• WORK INSTRUCTION
Begin at the line containing "Screen dimensions: 687x590" in the data below and go on through the line containing "513x366 pixels.", repeating each line exactly; include both ends and no other line.

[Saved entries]
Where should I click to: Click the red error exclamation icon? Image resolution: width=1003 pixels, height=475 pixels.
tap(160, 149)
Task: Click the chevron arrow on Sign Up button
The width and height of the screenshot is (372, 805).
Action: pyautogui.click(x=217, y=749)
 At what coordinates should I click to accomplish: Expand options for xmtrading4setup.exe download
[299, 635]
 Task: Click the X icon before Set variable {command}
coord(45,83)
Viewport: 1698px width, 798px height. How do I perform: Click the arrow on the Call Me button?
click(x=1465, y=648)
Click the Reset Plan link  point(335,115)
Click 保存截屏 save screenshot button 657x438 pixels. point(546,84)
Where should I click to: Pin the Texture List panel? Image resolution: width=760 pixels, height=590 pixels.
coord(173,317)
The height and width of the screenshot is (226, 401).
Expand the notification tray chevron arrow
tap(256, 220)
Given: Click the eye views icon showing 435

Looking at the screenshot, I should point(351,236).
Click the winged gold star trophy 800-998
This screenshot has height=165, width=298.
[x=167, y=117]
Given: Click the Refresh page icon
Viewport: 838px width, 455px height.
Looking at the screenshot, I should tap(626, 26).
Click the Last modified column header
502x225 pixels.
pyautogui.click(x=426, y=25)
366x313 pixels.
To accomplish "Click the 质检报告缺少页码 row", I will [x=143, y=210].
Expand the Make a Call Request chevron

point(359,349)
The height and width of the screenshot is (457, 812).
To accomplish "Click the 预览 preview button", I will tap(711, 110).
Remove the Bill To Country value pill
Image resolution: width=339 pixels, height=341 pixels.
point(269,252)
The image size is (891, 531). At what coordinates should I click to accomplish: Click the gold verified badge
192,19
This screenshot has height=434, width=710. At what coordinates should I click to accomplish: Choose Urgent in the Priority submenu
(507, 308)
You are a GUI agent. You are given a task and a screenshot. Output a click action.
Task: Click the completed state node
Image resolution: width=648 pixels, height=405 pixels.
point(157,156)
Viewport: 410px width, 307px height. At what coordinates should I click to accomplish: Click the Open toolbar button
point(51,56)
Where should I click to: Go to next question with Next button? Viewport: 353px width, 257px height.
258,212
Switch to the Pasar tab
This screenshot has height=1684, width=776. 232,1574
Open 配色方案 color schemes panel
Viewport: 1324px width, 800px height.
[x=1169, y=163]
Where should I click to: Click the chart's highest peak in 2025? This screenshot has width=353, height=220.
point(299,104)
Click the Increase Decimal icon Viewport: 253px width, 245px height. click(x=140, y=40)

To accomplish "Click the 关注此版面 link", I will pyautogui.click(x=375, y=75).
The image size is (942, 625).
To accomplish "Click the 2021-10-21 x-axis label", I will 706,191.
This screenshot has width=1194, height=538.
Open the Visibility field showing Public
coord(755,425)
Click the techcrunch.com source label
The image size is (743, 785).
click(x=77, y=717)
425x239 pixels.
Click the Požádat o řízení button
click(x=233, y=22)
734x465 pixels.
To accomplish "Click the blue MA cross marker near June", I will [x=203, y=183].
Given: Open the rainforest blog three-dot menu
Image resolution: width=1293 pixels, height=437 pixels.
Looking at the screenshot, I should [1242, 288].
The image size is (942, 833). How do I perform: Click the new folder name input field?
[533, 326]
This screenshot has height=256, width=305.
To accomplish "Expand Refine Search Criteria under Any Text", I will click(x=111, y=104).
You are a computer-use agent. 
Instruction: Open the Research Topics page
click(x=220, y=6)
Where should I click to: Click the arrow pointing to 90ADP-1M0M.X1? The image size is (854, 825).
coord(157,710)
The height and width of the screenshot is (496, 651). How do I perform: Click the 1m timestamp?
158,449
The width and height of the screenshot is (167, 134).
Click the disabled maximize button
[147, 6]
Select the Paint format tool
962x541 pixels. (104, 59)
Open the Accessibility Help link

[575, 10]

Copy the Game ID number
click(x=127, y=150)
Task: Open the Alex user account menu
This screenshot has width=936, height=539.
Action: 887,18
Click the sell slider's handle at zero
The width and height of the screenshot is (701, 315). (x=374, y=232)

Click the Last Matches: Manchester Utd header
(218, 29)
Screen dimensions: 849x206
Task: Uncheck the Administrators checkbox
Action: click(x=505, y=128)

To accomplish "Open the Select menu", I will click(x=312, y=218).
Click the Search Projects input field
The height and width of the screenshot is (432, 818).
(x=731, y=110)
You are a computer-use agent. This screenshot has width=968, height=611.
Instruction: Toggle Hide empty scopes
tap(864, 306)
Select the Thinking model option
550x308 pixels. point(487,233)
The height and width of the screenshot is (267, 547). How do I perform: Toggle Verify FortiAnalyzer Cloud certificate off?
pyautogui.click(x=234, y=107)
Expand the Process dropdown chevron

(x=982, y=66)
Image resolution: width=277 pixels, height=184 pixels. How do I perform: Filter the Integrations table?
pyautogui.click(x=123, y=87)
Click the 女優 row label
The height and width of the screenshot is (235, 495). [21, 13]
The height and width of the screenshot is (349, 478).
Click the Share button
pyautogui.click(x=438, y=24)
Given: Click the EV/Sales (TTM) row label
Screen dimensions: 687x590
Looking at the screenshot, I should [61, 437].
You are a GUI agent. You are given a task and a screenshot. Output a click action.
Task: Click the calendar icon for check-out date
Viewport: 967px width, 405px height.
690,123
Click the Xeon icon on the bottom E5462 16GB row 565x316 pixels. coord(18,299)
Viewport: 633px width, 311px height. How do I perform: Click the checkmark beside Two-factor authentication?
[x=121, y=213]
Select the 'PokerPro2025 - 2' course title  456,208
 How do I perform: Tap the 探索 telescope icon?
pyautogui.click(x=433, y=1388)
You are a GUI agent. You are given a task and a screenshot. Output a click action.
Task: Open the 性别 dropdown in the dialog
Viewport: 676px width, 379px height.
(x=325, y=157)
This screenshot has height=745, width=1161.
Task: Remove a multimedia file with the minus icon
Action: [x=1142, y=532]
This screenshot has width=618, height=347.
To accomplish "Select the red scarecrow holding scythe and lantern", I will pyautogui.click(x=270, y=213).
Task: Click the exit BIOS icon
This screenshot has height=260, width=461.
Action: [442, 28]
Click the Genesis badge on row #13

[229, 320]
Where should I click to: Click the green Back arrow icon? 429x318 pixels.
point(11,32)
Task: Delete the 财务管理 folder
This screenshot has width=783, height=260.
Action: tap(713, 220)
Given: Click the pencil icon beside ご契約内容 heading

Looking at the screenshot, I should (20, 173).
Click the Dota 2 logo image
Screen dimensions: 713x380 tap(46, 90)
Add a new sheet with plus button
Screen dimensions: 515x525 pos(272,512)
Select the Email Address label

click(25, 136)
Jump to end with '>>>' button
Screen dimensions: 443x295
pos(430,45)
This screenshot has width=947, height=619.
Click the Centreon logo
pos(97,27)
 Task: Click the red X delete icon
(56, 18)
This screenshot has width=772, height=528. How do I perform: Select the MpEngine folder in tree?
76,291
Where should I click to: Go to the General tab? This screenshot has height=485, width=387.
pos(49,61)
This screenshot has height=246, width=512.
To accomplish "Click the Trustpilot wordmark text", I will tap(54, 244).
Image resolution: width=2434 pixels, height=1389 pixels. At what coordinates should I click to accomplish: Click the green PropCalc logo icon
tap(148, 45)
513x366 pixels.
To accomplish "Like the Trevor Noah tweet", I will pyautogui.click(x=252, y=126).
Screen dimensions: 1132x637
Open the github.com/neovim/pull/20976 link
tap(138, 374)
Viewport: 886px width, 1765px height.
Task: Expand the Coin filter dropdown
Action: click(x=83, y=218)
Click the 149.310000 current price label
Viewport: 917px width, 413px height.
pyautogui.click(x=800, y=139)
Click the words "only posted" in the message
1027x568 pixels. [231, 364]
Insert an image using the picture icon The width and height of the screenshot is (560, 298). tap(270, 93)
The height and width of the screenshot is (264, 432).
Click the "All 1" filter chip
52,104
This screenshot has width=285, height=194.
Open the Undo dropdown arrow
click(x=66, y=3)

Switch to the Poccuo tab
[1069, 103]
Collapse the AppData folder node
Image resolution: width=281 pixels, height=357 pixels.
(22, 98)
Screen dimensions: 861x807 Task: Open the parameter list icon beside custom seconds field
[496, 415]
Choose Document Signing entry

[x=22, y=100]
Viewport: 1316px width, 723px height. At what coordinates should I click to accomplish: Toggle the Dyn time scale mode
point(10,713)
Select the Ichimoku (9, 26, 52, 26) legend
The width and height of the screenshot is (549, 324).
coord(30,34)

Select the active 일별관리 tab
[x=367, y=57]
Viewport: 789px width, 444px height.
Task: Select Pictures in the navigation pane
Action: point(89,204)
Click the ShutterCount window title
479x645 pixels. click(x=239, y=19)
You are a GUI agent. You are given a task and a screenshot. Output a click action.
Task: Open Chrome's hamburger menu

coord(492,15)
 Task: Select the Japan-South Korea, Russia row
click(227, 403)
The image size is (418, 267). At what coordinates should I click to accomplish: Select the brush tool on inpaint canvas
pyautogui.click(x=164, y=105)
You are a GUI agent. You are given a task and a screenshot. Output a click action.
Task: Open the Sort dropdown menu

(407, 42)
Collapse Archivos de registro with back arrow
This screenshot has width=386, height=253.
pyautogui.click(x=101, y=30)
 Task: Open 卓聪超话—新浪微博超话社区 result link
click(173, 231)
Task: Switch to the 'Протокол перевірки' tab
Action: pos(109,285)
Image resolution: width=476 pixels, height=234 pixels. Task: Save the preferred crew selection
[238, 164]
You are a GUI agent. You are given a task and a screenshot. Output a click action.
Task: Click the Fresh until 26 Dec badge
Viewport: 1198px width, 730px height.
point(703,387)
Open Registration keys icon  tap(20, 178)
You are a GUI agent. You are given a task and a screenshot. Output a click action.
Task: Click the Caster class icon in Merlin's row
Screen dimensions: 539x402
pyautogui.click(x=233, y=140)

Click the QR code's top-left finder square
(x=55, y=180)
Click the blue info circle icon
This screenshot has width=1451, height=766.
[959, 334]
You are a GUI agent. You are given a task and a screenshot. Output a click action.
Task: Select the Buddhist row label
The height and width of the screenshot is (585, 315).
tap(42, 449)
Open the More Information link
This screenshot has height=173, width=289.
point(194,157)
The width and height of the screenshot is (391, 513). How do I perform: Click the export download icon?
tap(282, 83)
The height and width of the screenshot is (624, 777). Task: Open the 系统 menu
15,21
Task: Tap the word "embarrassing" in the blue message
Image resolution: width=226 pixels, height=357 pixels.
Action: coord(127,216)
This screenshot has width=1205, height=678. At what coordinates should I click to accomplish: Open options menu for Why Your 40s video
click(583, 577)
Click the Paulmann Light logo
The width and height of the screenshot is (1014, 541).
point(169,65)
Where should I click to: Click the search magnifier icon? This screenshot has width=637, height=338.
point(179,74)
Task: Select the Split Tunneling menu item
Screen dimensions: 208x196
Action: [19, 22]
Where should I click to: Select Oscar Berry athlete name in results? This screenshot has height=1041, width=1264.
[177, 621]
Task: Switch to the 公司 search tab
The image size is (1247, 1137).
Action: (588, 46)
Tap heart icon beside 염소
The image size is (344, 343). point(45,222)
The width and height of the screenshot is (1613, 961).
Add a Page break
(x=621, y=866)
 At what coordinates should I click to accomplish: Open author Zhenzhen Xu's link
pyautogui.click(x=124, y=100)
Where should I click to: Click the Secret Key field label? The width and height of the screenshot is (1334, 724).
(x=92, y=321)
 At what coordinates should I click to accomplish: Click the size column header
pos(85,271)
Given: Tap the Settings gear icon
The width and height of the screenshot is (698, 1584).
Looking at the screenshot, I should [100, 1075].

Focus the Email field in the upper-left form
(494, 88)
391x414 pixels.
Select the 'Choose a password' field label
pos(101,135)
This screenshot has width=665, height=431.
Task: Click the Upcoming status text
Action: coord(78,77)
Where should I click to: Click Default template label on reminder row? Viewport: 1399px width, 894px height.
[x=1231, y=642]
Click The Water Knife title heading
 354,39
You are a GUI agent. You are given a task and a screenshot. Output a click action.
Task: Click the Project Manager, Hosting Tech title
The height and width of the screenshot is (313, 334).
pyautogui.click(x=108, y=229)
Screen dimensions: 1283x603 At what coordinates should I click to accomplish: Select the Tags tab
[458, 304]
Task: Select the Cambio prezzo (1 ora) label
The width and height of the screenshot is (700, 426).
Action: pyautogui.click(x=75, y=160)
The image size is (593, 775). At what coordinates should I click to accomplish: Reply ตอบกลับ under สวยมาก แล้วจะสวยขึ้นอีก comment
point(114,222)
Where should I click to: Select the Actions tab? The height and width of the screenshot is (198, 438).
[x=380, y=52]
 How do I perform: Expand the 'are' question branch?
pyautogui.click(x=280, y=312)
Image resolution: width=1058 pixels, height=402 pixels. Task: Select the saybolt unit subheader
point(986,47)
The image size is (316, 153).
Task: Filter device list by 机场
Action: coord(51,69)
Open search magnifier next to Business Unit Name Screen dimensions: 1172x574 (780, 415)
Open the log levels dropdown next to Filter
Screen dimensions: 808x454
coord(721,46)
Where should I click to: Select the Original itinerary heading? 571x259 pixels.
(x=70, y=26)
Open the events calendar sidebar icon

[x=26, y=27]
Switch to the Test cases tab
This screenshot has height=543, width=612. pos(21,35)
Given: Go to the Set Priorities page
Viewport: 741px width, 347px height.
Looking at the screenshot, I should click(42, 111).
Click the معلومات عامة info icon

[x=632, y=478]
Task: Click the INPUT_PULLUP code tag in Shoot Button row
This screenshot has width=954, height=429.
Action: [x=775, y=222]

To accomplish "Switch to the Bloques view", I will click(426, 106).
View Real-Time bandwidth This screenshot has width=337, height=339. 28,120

• TASK RESPONSE
Screen dimensions: 687x590
Looking at the screenshot, I should [61, 437].
You are a GUI agent. You are given a task and a screenshot. Output a click action.
Task: Click the calendar icon for check-out date
Viewport: 967px width, 405px height.
690,123
Click the Xeon icon on the bottom E5462 16GB row 565x316 pixels. coord(18,299)
Viewport: 633px width, 311px height. How do I perform: Click the checkmark beside Two-factor authentication?
[x=121, y=213]
Select the 'PokerPro2025 - 2' course title  456,208
 How do I perform: Tap the 探索 telescope icon?
pyautogui.click(x=433, y=1388)
You are a GUI agent. You are given a task and a screenshot. Output a click action.
Task: Open the 性别 dropdown in the dialog
Viewport: 676px width, 379px height.
(x=325, y=157)
This screenshot has height=745, width=1161.
Task: Remove a multimedia file with the minus icon
Action: [x=1142, y=532]
This screenshot has width=618, height=347.
To accomplish "Select the red scarecrow holding scythe and lantern", I will pyautogui.click(x=270, y=213).
Task: Click the exit BIOS icon
This screenshot has height=260, width=461.
Action: [442, 28]
Click the Genesis badge on row #13

[229, 320]
Where should I click to: Click the green Back arrow icon? 429x318 pixels.
point(11,32)
Task: Delete the 财务管理 folder
This screenshot has width=783, height=260.
Action: tap(713, 220)
Given: Click the pencil icon beside ご契約内容 heading

Looking at the screenshot, I should (20, 173).
Click the Dota 2 logo image
Screen dimensions: 713x380 tap(46, 90)
Add a new sheet with plus button
Screen dimensions: 515x525 pos(272,512)
Select the Email Address label

click(25, 136)
Jump to end with '>>>' button
Screen dimensions: 443x295
pos(430,45)
This screenshot has width=947, height=619.
Click the Centreon logo
pos(97,27)
 Task: Click the red X delete icon
(56, 18)
This screenshot has width=772, height=528. How do I perform: Select the MpEngine folder in tree?
76,291
Where should I click to: Go to the General tab? This screenshot has height=485, width=387.
pos(49,61)
This screenshot has height=246, width=512.
To accomplish "Click the Trustpilot wordmark text", I will tap(54, 244).
Image resolution: width=2434 pixels, height=1389 pixels. At what coordinates should I click to accomplish: Click the green PropCalc logo icon
tap(148, 45)
513x366 pixels.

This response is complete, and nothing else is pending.